"Girls, I've heard that the History of a Modern Hoochie exhibit at Bebe is marvelous. Let's take a look, shall we?"1. RHOC in the LA Times:
I mean, just look at these women and how they’re presented, the raccoon eyes and the god-awful fake breasts, the fried hair and yanked-up faces. Are any of them ever shown reading a book or seeing a play? Visiting a museum (for the record, the Galleria is not one), picking up a newspaper or having a conversation about anything that mattered at all? Of course not. These housewives of Orange County are too busy downing tequila shooters, redecorating their redecorated houses, admiring their cosmetic surgery and wondering why their kids are so screwed up (!) to have actual lives.

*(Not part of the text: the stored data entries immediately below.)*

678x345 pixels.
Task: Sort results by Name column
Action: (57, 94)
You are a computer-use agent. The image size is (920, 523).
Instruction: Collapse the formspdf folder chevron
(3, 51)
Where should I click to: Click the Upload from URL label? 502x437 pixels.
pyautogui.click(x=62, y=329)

Is that not the most concisely perfect description of the OC women?! Check out the entire article--you will feel shame for watching, yet will also feel superior because, unlike Vicki et al, you are reading a newspaper article.
2. Who is the hot mama (or surrogate mama, as the case may be) with Andy Cohen?

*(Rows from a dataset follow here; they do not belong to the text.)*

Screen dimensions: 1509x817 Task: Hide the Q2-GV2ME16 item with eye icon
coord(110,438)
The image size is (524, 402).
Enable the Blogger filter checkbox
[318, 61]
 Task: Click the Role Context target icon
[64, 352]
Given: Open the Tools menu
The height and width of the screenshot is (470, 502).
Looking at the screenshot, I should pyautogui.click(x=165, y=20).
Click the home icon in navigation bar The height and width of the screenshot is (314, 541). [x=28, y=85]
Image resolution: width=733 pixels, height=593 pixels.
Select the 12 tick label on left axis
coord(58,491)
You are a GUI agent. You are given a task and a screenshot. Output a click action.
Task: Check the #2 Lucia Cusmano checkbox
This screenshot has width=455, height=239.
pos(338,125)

Find the answer here. Stunning.
3. Bravo is hosting a RHNYC party tomorrow at Sephora in NYC, and you, my friends, are invited. There will be gift bags and the Countess will be giving foot masages to the first 50 people. Just kidding on that last part, but there will be massages. All you need to do is bring the invitation found here. Those of you in NYC, please check it out and report back.
I am giddy with excitement for the double-feature of trash tomorrow--see you then!